(Click-target data)
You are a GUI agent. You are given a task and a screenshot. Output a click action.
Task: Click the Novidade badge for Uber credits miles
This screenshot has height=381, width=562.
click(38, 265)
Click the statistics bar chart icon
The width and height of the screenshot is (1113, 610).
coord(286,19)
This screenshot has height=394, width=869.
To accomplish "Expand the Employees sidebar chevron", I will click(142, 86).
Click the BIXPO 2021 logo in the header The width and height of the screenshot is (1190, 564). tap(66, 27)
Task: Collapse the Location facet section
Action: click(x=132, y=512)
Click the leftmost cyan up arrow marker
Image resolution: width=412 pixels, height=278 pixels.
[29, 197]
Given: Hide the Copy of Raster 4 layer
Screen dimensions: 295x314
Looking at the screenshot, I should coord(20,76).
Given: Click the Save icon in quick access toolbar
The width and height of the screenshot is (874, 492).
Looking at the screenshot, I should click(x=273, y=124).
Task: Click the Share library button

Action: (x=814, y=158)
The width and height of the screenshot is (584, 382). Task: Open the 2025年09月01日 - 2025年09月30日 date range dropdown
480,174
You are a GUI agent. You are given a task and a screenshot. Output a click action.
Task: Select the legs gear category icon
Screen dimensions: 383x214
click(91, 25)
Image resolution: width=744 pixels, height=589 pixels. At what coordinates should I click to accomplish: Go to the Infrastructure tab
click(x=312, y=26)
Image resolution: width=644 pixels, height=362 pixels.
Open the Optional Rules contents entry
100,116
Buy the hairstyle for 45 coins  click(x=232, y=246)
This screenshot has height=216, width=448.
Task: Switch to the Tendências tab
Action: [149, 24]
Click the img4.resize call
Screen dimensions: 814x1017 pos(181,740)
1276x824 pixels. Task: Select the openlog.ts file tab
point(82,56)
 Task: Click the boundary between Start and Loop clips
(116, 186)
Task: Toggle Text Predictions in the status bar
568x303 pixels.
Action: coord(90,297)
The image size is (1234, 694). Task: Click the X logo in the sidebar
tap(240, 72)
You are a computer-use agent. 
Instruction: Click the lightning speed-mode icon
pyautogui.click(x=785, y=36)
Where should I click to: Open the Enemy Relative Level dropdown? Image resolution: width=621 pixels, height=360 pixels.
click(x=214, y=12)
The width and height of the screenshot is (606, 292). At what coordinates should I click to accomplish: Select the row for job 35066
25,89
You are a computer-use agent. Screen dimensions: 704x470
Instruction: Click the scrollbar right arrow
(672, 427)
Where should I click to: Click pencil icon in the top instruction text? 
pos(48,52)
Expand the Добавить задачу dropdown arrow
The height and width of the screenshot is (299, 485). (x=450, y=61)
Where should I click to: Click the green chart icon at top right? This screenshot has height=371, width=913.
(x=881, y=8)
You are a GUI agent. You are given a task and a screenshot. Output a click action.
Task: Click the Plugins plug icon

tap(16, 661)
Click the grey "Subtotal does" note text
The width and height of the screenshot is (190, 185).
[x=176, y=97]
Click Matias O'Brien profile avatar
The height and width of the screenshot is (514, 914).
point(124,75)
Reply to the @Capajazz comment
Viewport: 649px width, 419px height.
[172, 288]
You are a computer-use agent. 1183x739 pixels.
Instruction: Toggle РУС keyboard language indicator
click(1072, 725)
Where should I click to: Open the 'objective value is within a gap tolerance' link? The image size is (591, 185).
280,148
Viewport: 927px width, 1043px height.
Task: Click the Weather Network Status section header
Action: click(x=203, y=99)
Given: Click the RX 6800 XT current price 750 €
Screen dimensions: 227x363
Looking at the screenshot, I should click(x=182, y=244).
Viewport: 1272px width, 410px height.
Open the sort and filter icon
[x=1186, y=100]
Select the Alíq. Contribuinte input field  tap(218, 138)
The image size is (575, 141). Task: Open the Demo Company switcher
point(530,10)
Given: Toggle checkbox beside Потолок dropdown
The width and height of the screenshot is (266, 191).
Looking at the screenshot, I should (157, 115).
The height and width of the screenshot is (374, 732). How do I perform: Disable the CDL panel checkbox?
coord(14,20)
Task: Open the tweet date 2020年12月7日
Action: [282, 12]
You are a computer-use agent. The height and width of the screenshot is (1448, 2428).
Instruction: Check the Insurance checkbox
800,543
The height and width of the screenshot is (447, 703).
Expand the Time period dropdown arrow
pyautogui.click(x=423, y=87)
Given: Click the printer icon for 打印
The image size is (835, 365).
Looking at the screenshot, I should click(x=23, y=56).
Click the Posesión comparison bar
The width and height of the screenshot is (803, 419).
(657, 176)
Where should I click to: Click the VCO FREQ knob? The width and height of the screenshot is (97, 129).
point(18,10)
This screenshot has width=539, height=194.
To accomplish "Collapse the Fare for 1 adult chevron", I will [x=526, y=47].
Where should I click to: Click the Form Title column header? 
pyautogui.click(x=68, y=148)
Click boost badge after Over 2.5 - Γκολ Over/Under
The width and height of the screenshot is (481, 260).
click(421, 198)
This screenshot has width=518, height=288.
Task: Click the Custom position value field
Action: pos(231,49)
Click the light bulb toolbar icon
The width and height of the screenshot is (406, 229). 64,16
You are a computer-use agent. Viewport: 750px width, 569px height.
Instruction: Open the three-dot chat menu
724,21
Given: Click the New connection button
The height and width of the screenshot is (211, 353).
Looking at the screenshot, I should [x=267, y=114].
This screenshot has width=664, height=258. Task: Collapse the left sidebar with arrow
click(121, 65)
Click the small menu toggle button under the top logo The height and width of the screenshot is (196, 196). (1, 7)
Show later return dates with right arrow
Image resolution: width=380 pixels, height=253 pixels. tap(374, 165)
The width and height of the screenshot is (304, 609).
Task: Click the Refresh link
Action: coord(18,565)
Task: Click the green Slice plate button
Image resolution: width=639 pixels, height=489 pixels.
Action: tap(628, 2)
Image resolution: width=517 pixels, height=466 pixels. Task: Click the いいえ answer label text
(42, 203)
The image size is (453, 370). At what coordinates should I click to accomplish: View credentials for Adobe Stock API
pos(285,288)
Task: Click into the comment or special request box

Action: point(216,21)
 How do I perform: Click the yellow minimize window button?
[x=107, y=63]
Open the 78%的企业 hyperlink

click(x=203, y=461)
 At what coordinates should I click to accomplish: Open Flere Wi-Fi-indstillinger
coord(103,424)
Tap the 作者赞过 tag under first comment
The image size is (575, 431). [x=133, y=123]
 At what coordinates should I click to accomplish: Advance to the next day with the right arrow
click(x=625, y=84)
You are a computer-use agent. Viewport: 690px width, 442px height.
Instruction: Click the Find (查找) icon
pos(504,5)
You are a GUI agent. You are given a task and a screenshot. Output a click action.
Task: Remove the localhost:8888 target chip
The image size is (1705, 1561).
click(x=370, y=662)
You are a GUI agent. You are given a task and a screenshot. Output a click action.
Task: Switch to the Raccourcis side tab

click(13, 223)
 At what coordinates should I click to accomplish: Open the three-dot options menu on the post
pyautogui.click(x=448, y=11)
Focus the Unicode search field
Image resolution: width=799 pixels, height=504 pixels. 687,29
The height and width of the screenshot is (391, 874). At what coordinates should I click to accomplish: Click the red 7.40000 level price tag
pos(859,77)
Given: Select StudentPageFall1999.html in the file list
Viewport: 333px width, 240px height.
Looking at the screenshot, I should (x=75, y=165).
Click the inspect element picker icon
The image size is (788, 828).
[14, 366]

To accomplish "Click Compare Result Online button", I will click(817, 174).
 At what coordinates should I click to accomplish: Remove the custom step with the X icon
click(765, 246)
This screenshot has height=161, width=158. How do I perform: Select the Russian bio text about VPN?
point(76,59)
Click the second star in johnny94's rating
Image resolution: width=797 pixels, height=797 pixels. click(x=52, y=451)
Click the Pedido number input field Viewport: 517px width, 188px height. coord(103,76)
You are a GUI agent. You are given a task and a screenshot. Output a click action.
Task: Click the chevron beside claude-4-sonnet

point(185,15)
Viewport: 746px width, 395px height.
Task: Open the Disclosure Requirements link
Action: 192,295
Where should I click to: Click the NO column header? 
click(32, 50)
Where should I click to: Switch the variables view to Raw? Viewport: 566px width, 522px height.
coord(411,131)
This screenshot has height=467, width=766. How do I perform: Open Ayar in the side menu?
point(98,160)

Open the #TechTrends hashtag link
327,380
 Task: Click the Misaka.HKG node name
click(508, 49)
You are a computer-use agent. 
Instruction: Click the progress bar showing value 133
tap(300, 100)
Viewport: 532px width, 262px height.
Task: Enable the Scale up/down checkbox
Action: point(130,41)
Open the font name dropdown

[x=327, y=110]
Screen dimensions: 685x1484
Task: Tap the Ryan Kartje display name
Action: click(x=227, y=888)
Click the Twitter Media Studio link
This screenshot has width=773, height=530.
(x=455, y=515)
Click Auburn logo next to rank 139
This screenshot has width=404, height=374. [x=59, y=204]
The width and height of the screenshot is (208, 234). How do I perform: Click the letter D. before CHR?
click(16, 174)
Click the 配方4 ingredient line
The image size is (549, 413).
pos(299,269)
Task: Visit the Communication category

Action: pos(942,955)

WRITTEN PROBLEM =>
Copy out the entries word for word, from the start through the line containing "click(x=312, y=26)", including that line.

EXERCISE OUTPUT =>
You are a GUI agent. You are given a task and a screenshot. Output a click action.
Task: Click the Novidade badge for Uber credits miles
This screenshot has height=381, width=562.
click(38, 265)
Click the statistics bar chart icon
The width and height of the screenshot is (1113, 610).
coord(286,19)
This screenshot has height=394, width=869.
To accomplish "Expand the Employees sidebar chevron", I will click(142, 86).
Click the BIXPO 2021 logo in the header The width and height of the screenshot is (1190, 564). tap(66, 27)
Task: Collapse the Location facet section
Action: click(x=132, y=512)
Click the leftmost cyan up arrow marker
Image resolution: width=412 pixels, height=278 pixels.
[29, 197]
Given: Hide the Copy of Raster 4 layer
Screen dimensions: 295x314
Looking at the screenshot, I should coord(20,76).
Given: Click the Save icon in quick access toolbar
The width and height of the screenshot is (874, 492).
Looking at the screenshot, I should click(x=273, y=124).
Task: Click the Share library button

Action: (x=814, y=158)
The width and height of the screenshot is (584, 382). Task: Open the 2025年09月01日 - 2025年09月30日 date range dropdown
480,174
You are a GUI agent. You are given a task and a screenshot. Output a click action.
Task: Select the legs gear category icon
Screen dimensions: 383x214
click(91, 25)
Image resolution: width=744 pixels, height=589 pixels. At what coordinates should I click to accomplish: Go to the Infrastructure tab
click(x=312, y=26)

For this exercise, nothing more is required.